Saved data entries

■ ■ ■ ■ ■

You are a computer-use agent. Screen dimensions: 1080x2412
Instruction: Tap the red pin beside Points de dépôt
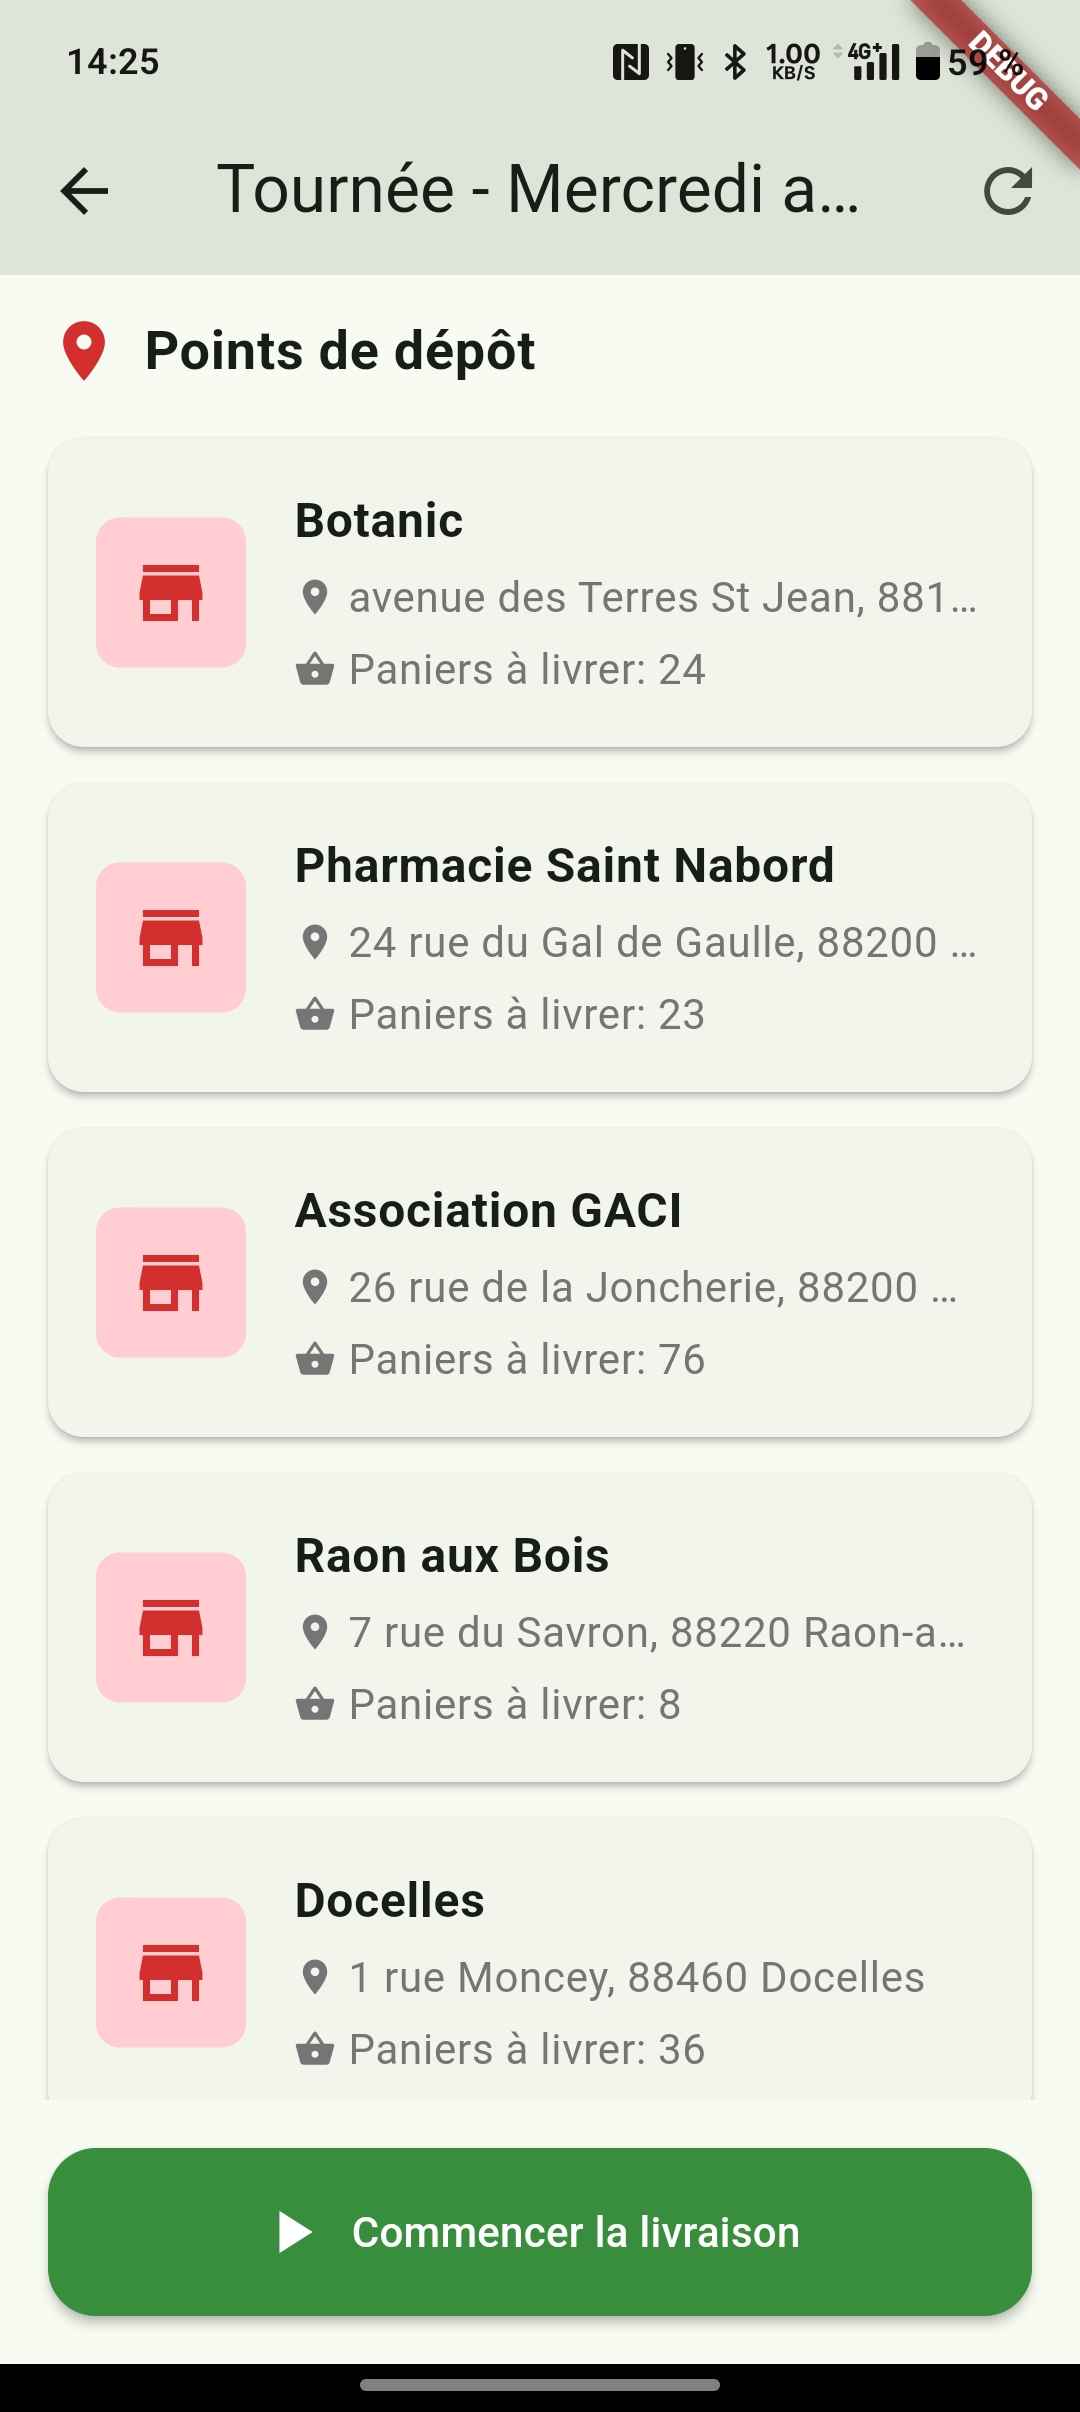[x=84, y=351]
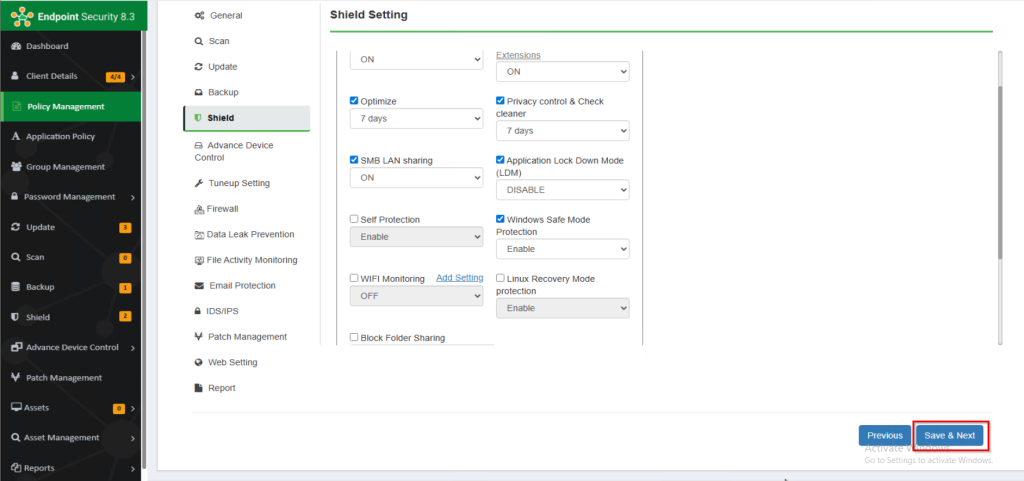This screenshot has width=1024, height=481.
Task: Click the Patch Management icon in the left sidebar
Action: click(16, 378)
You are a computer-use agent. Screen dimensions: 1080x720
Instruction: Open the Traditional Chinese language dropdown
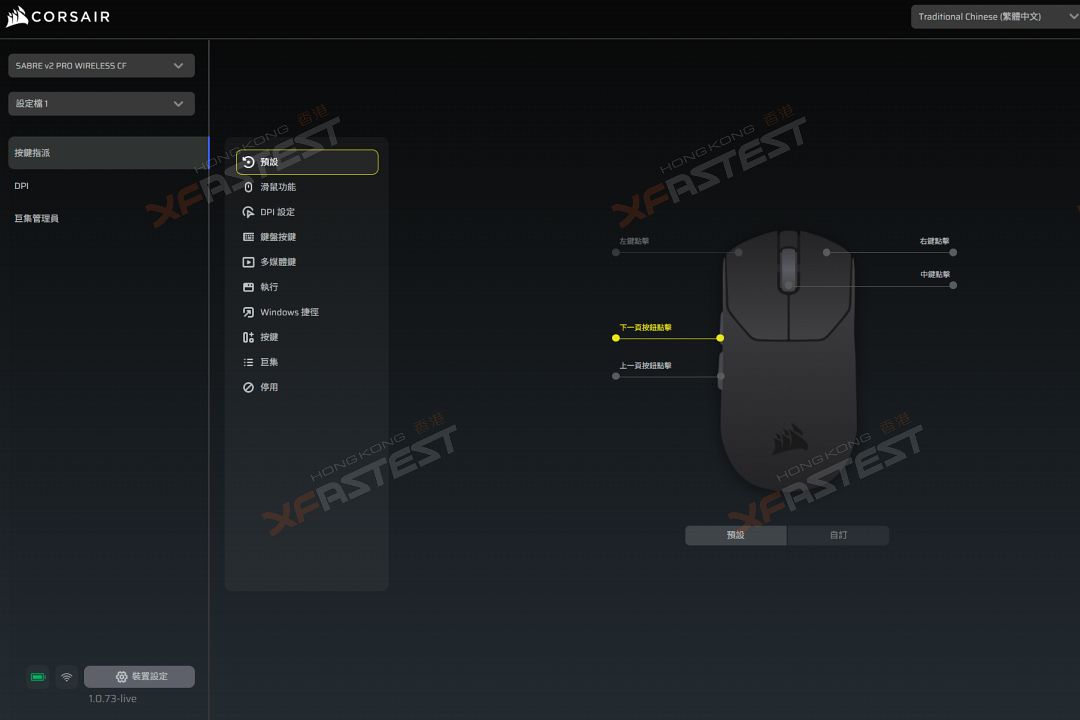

■ ■ ■ ■ ■

_WHAT THIS TASK INVOLVES_.
All lines in the preceding records that hold the word "computer" need to be copied.

_COMPLETED TASK_.
You are a computer-use agent. Screen dimensions: 1080x2412
You are a computer-use agent. Screen dimensions: 1080x720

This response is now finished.